God's Better Place

It is better to go to the house of mourning than to go to the house of feasting, for this is the end of all mankind, and the living will lay it to heart.
— Ecclesiastes 7:2 ESV

This afternoon Shannan and I are going to that “better” place.

Don’t confuse the “better” place with my “happy” place (any car show), or “favorite” place (our home) or “usual” place (Tom Sawyer’s Country Restaurant, our Monday morning breakfast stop).

Okay, but why is the Friday afternoon memorial better than the Saturday night party?

The Preacher of Ecclesiastes supplies just one reason:

For this is the end of all mankind.

The house of mourning is a necessary reminder life is short. For a few minutes we forget titles and bank accounts and social standing. Pauper and potentate sit together. We are all passengers on the same bus. We will all exit sometime.

The memorial is like a big bump in the road. It jars us out of our distracted thoughts and preoccupations. It’s people, not stuff, that counts. Accomplishments and status give way to friendships. Hugs are more intense. Tears more easily flow. Life matters!

Today, I am going to the house of mourning to remember Mrs Billie Underwood, a dear friend and modern-day Hebrews 11 traveler. Billie went to her better place last Saturday.

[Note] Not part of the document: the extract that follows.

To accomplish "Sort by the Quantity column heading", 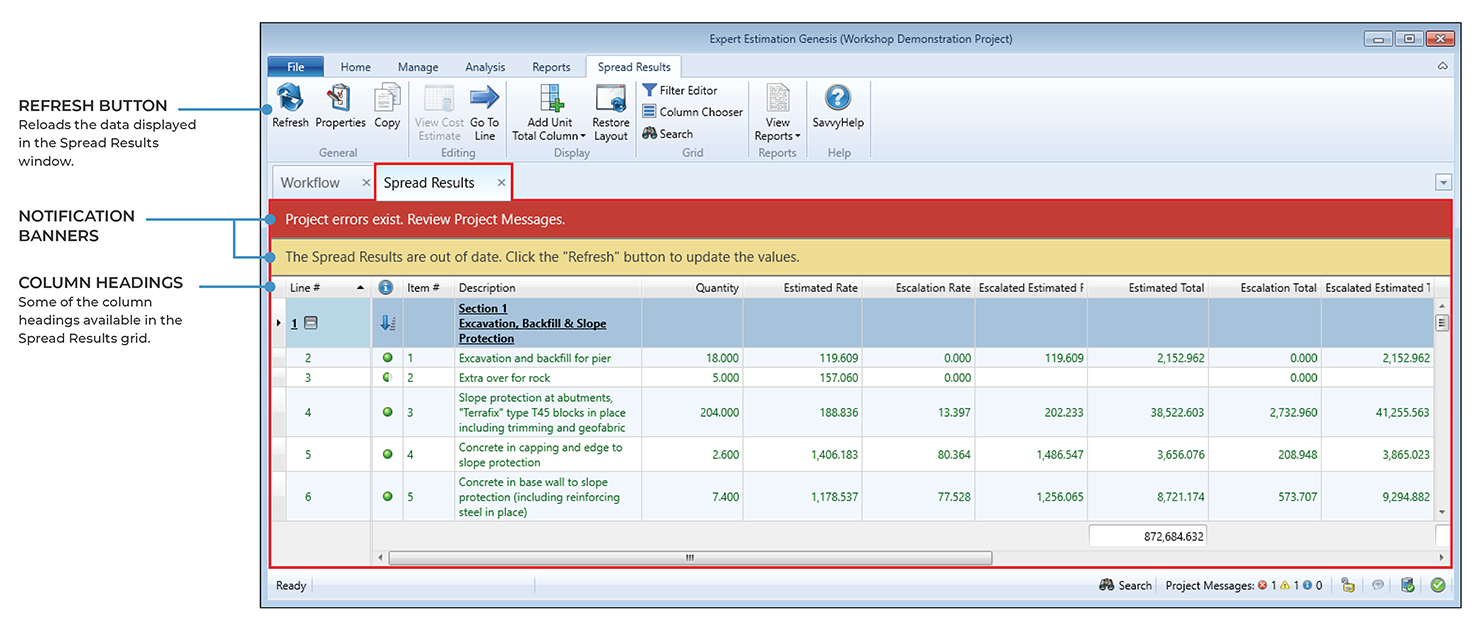I will (716, 288).
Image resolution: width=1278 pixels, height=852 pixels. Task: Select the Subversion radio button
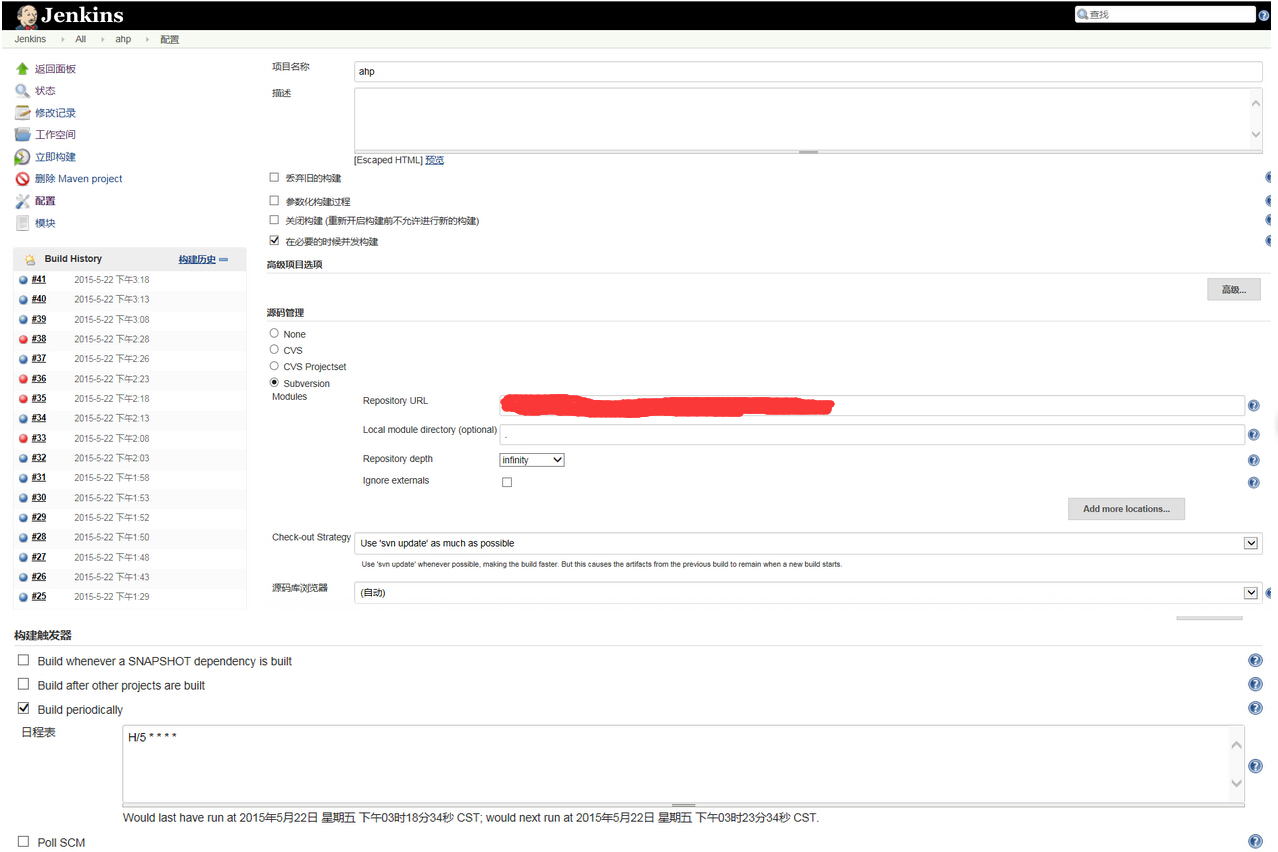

I’ve known this woman for more than fifty years. Her kids were my friends. She was Mrs. Underwood then. And while the way I addressed her changed over the years, she never changed.

Well, let me revise that. She did change. Dementia sneaked up on her. At first, it just pick-pocketed memories. Then it slipped blinders over her eyes. Finally, it robbed her of reality.

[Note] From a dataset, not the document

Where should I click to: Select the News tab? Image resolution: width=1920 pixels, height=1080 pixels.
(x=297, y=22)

But before Dementia stole into her life — she was the same the person — in all the right ways — from the first time I met her until the last.

When I think of Mrs. Billie Underwood I think about a youth camp I attended with her kids, Raymond, Lynn, and Jeff. Bear with me because my memory might be slipping — this was more than forty years ago.

For years we all attended First Baptist Church, Lake Park, and for years we all went to summer youth camp. One of those camps was Lake George. The camp holds memories for me of games, singing, prayer and pranks, but especially of an artesian well.

The camp owners had sunk what was to me a massive pipe deep down that well and the water just gushed out of it.

Day or night, rain or shine, the water flowed.

  • It didn’t matter how I felt, the water flowed.

  • It didn’t matter how many people were present, the water flowed.

  • It didn’t matter if people were watching, the water flowed.

Billie was like that artesian well. Joy flowed from her life.
  • It didn’t seem to matter how she felt, the joy flowed.

  • It didn’t seem to matter how many people were present, the joy flowed.

  • It didn’t seem to matter if people were watching, the joy flowed.

Billie’s joy was expressed in a ready smile, an easy laugh, and a carefree trust in God; that God really was in charge, really cared for her, and really cared for you too.

I don’t know the underground source of the artesian well near Lake George, but I do know the Source of Billie’s joy. Trace the tributaries and they lead back to God himself.

Nehemiah spoke of God’s joy, a joy that strengthens, encourages, and helps one persevere and love:

And do not be grieved, for the joy of the Lord is your strength.
— Nehemiah 8:10 ESV

That was Billie’s joy; strong, refreshing, life-giving.

Today, I’ll go to that better place. I will celebrate her life, remember her joy, and give thanks to our Savior who supplies it.